Chapter 199: Beyond the Veil

Chapter 199: Beyond the Veil

Harlan found himself on a hill overlooking a town not quite big enough to be a city.

From its walls that seemed higher than reasonable for such a place, white flags and banners hung.

“I am going to observe you, nothing more. Do what you please.”

“Why?”

“Because you want to give up on violence. I will not accept that, and you won’t either.”

“I don’t want to hurt anyone right now.”

“We will see how long that lasts.”

Harlan sat on the hill for some time until he saw a wagon train full of caged people he did not know.

Their skin was a pale blue, their ears were pointed and they had small nubs where he could tell horns of some kind had been cut. But their features were sharp, almost Fomorian, and their figures lithe.

They were filthy, unhealed cuts festered, fresh brands could be seen upon their skin.

Harlan walked near the cage and a guard thought to shove him away, but upon seeing the quality of his clothes, decided to change his approach.

“If you wish to see the merchandise you would be better served waiting for the auction where they will be cleaned.”

“Are they criminals?”

“Who are you?”

“Harlan Fomoria.”

“I don’t know your name.

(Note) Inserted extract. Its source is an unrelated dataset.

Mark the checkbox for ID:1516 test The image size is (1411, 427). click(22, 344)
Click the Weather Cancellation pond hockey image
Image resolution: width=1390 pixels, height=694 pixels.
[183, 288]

What kingdom are you from?”

“Ragne.”

“I do not know that kingdom. Are you traveling?”

“Yes. I’m very far from home.”

“After the fall of Elfique, we are taking them to be sold into slavery.”

“Why are they in such terrible condition then, why the brands and untreated wounds?”

“You must’ve lived a very sheltered life to not know of the brands. They keep them in line, and mark them as slaves until the day that they die.”

“So they are a conquered people, they’ve no debts, and they have committed no crimes?”

“They are Dague, is that not crime enough?”

“I’ve never seen a Dague.”

“Then you are luckier than most.”

“But these Dague, they have committed no crimes?”

“If you don’t intend to buy them, then fuck off, we’re almost at the gate.”

Harlan felt the minds of them, they were women, young boys and girls, but no men.

Most looked so broken down that they sat completely still, but one girl, she reached out to him.

He didn’t know how to tell the ages of these people, but if she was a day over 20, he would be shocked.

“Please, help my people.”

The guard swung his baton, breaking her arm at the elbow.

“You’ll get another brand for that one. One more and it's off to the tests for you.”

The mention of these tests was enough to force the women silent despite the tears that fell from the pain.

“I understand now.”

“I said if you aren’t going to-”

Harlan struck the guard, but when his helmet was knocked off, he saw that the man was seemingly made entirely of metal, so instead of losing his head, he simply staggered back.

“Get this little shit.”

Harlan hadn’t thought much of his height, but he realized that the races around him, lizards and Dague and whatever this metal man was, were on average six and a half feet tall or more, the average height for humans was five and a half.

He thought for a moment about that, so far as he knew there were no reptile beastkin.

The metal man put away the small baton and instead got out a large club off his back.

It was Harlan’s style, heavy as can be, studded, but made of a faintly magical metal that Harlan didn’t recognize.

Harlan deflected the blow with his hands, and once in his grip, he yanked it from the hand of the guard.

The other rushed in once it was clear that their companion was not going to handle this so easily.

Harlan grabbed the metal man by the wrist and threw him to give him enough space to check the balance on his new weapon. Whatever that man was, he was not overly strong, even if he did seem to be very durable.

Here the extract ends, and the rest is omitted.